Lillianmcmcl profile image
Lillianmcmcl

I feel similar, often. But reading your post and other's responses helps remind me it will get better. My daughter is 9. In many ways things have gotten better. And though she matures slowly, she matures.

Periwinkle10 profile image
Periwinkle10

my 13 your old daughter has similar completely disrespectful behavior....I agree the trick is to have patience and talk when everyone is calm and not triggered...I take a lot of walks to calm down and which helps me stay nonreactionary....it is really hard. I am a single mom, so I get all the anger and attitude....I also have noone to pull me away when I am reacting badly to her moods/ behavior/etc.

I am trying to find a counselor to help, so it's not just me saying I am hurt and this needs to change....behavior therapy, I think will be more about action as opposed to talking about feelings, which my daughter refuses to do....sigh.

Please know you are not alone...one day at a time...I also try to call friends that I know will understand or at least distract me to help get through the tough times.

YazzyN profile image
YazzyN

I have a 15 yo girl who is like this. I’m also a single mom with a sole custody. As much as I know she treats me like crap often because she knows I unconditionally love her, I try to tell her when she is out of line. When I get really upset, I try to walk away and text her how I feel. Talking to each other peacefully doesn’t happen as she gets frustrated very easily just by listening to my sentence. I also try to regulate what I say to her - if it’s not necessary and/or kind (or true) I try not to utter words. Less is better. 🙏 Easier said than done of course. Also started a therapy for myself (she already has one) Maybe will be able to do a therapy with her one day.

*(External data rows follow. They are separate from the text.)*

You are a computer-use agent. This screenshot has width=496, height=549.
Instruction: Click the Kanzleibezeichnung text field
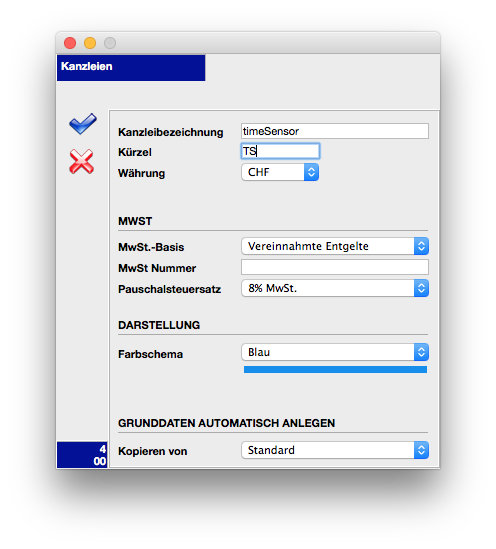point(335,131)
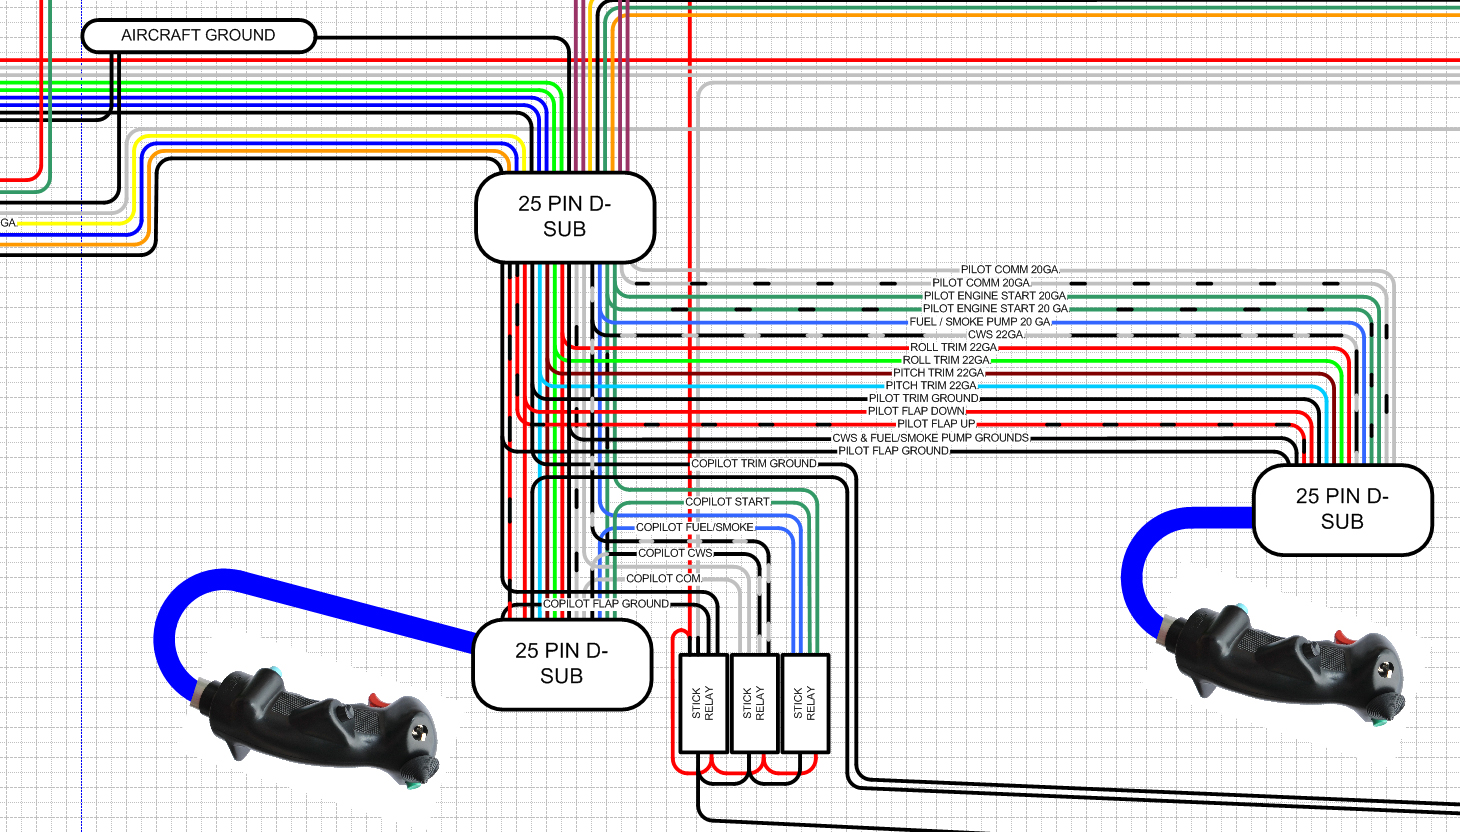Select the COPILOT FUEL/SMOKE label
This screenshot has height=832, width=1460.
pyautogui.click(x=695, y=527)
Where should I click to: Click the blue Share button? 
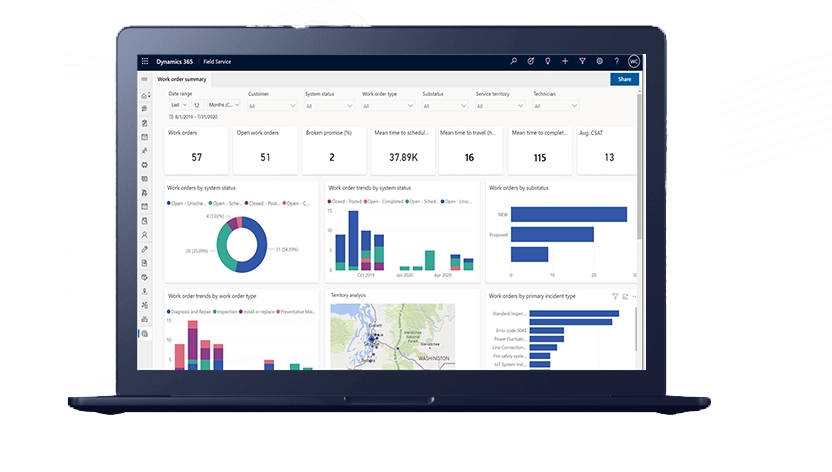click(x=624, y=79)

Catandkidmom profile image
Catandkidmom

All of these responses and the OP sound like what I'm going through. I joined last night after my therapist suggested looking into CHADD. Last night was hard. My 9 year old son was really angry last night and I'd hit a wall, figuratively speaking. I let my husband take care of him and his 11 year old brother. The 9 year old wasn't following our directions and saying mean things to me, so I went to my room and cried for a while. He has ADHD and his first therapy appointment in months on Saturday so I thought we'd have a better week. I feel your pain, GenXMomma. A good night's sleep helped his attitude. He also went to his room to cry and take deep breaths. He used his calming strategies. It takes a while, but they do fet it. It's just painful while it's happening.

Zentime profile image
Zentime

Yes I too have been there. When my son was younger 7-9yo we used guanfacine 1 mg and now at 11yo use Fluvoxamine 150mg along with ADHD meds to help with emotional regulation. My son’s psychiatrist said both these medications are used as mood stabilizers and boy have they helped. He’s much more easy going and the raging and yelling (mostly at me) has decreased significantly. Maybe ask your child’s psychiatrist if they may be worth a try. Hugs.